Though African nightshades are not drought tolerant, procedures can be done to help retain moisture such as mulching with tall grass. Selected breeding can be useful as a method for diversity development, with excellent potential, so long as the variety is preserved and utilized. African nightshade is ready for harvest four weeks past transplanting. Picking is done in weekly intervals and the African nightshade can be sun-dried on banana leaves post-harvest as a means of preservation.
Comparing African nightshade to other high-value and high-yielding horticultural crops, it produces low leaf yields and is considered uneconomical, however it is in high demand in some areas for its health, nutritional, and medicinal benefits.

== Pests and diseases ==
Pests and diseases of African nightshade are similar to those of family Solanaceae and include aphids, spider mites, and early blight. Aphids feed by sucking plant sap, causing the leaves to curl, which is unattractive to customers, as well as a chance of drying out or death of the plant. Regular monitoring and spot spraying with biopesticides, when necessary, can help reduce infestations. The feeding of spider mites may cause a decrease in plant growth, flowering, and number of berries and seeds. Avoiding particular pyrethroids may help reduce the occurrence of spider mite outbreaks. Overhead irrigation or strong jet wash plants can knock off spider mites and destroy their webs.

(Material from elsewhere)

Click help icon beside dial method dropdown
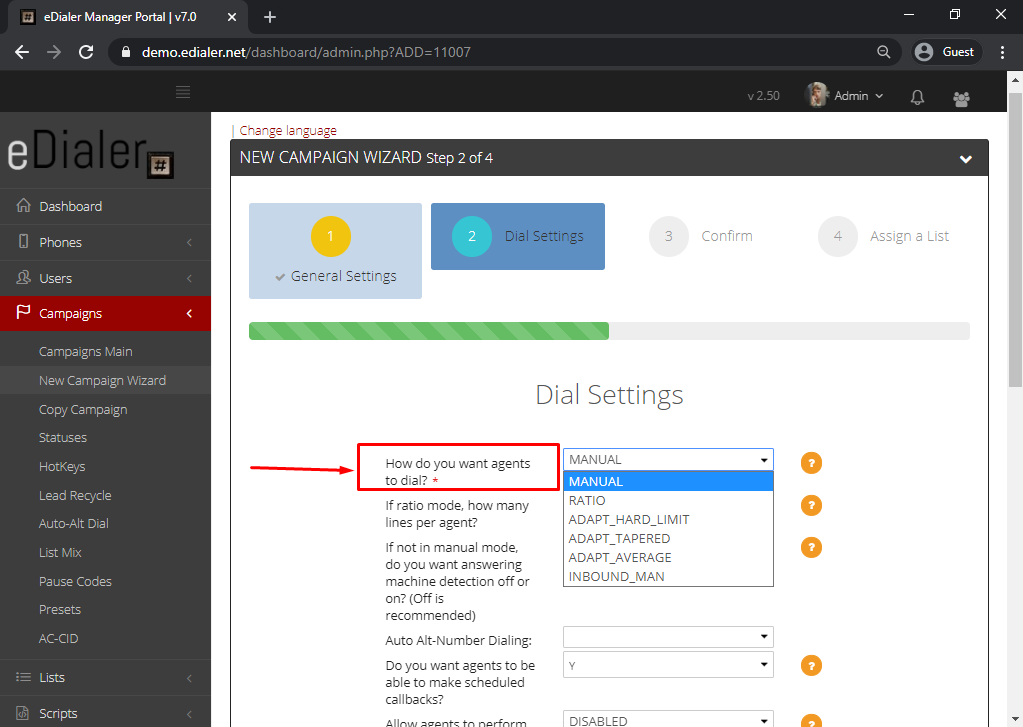1023x727 pixels. click(x=811, y=463)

== Nutritional information ==
The leaves of African nightshade consist of 87.2 g water, 1.0 mg iron, 4.3 g protein, 38 kcalories, 5.7 g carbohydrates, 1.4 g fibre, 442 mg calcium, 20 mg ascorbic acid, 3660 μg β-Carotene, 75 mg phosphorus, and 0.59 mg riboflavin per 100 g fresh weight. The leaves also contain high levels of vitamin A, B, and C, and phenolics and alkaloids, including cocaine, quinine, nicotine, and morphine. Solanum species like S. macrocarpon, S. scabrum and S. villosum are found in many Kenyan vegetable gardens. A diet incorporating African nightshade is recommended for pregnant or nursing mothers, as it is good for people with iron deficiencies, and malaria patients.

== Uses ==
The leaves of African nightshade are eaten as a cooked vegetable, sometimes mixed with other vegetables. Some varieties have a bitter taste and others have a 'sweet' taste which is generally after they have been boiled and the water has been thrown away. The fresh fruit is also eaten.